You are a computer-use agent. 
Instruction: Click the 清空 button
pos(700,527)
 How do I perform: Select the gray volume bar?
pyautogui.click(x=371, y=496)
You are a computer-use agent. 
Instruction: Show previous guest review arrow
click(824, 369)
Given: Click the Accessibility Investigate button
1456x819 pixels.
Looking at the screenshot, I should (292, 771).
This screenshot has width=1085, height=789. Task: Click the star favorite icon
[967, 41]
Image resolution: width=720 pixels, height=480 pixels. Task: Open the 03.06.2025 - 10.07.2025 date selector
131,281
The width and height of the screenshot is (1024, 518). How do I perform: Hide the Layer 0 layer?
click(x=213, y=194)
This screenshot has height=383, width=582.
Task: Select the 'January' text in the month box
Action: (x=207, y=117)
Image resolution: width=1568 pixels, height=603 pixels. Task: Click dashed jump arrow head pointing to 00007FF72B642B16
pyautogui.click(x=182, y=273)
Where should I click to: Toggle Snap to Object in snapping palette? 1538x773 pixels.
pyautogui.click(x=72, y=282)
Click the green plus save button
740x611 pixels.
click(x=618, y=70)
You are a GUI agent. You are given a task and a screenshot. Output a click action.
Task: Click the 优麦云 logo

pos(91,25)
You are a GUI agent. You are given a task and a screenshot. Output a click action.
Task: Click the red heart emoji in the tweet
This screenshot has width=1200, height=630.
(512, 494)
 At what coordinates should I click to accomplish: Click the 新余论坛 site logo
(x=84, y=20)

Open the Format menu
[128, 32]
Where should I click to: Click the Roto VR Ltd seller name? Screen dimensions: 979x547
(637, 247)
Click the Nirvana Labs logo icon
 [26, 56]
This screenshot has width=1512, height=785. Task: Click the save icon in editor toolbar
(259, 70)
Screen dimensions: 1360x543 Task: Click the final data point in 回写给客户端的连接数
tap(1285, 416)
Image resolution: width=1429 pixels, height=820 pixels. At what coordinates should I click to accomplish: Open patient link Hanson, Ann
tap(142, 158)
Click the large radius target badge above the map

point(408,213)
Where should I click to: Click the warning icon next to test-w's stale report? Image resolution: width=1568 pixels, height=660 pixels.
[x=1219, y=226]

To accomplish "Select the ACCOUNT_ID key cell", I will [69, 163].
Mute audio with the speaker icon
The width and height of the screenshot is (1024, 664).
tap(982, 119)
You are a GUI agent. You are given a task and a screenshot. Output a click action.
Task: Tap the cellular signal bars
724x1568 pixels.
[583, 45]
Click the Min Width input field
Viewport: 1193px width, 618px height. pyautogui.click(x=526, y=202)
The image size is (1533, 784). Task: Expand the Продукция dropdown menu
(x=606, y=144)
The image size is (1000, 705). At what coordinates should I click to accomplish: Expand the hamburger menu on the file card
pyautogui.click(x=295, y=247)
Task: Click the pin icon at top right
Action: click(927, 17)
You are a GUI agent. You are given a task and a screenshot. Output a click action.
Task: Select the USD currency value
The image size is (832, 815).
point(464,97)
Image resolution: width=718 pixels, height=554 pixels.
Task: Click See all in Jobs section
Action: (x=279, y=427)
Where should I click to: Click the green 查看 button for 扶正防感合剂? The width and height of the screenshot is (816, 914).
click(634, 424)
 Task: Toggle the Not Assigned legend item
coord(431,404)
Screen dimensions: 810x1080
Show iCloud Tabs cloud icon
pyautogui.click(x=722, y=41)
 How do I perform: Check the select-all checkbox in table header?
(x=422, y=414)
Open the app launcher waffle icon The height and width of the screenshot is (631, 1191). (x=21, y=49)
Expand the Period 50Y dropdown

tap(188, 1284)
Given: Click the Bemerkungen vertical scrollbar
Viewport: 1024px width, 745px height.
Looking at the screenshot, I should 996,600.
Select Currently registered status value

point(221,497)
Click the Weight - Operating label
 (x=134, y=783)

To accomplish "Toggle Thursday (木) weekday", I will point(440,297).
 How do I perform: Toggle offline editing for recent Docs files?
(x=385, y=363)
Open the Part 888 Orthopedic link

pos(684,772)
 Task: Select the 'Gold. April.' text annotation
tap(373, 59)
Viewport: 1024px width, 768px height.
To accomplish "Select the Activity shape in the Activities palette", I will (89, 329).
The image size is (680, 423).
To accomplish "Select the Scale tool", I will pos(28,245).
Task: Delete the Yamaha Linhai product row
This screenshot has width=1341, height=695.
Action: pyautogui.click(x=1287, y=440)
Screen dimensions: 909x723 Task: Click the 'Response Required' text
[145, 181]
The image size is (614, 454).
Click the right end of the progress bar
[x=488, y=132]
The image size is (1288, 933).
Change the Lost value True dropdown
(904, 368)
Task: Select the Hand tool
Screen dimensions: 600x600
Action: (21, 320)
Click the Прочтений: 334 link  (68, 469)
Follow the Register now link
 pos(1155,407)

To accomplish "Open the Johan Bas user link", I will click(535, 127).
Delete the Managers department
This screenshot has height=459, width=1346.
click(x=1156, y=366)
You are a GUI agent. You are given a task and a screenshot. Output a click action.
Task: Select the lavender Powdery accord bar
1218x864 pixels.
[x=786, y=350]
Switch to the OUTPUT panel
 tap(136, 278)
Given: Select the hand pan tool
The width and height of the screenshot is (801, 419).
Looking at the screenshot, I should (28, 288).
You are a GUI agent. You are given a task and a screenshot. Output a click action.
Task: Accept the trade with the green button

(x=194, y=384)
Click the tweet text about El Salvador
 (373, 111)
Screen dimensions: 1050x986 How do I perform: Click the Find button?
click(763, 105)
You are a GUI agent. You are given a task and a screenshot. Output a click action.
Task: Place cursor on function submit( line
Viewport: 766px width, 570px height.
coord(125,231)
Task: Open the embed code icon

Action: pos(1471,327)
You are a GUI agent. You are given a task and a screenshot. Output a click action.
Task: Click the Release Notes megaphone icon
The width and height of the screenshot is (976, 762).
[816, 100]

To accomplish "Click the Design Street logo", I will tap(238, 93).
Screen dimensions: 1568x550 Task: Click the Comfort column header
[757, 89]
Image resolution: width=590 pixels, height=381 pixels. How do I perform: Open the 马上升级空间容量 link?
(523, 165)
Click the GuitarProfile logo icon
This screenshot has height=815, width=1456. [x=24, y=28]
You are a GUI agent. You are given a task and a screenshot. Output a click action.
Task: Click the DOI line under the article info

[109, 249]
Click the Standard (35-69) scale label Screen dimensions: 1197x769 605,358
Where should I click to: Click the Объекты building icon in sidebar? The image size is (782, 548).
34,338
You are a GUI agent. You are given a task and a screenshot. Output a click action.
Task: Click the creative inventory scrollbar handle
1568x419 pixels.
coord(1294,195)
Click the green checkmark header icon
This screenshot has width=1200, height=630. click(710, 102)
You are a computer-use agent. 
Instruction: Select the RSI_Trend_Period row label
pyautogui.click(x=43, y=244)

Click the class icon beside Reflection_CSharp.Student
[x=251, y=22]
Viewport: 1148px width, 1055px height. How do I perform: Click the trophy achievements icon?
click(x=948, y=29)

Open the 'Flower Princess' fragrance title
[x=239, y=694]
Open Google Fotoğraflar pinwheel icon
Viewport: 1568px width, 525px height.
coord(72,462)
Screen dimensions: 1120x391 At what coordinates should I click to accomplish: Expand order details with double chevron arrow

──────

→ **Your instructions**: Out of the listing above, reproduce exactly the lines from the one with "Expand the Period 50Y dropdown" up to and including the one with "Task: Delete the Yamaha Linhai product row".

→ **Task response**:
Expand the Period 50Y dropdown

tap(188, 1284)
Given: Click the Bemerkungen vertical scrollbar
Viewport: 1024px width, 745px height.
Looking at the screenshot, I should 996,600.
Select Currently registered status value

point(221,497)
Click the Weight - Operating label
 (x=134, y=783)

To accomplish "Toggle Thursday (木) weekday", I will point(440,297).
 How do I perform: Toggle offline editing for recent Docs files?
(x=385, y=363)
Open the Part 888 Orthopedic link

pos(684,772)
 Task: Select the 'Gold. April.' text annotation
tap(373, 59)
Viewport: 1024px width, 768px height.
To accomplish "Select the Activity shape in the Activities palette", I will (89, 329).
The image size is (680, 423).
To accomplish "Select the Scale tool", I will pos(28,245).
Task: Delete the Yamaha Linhai product row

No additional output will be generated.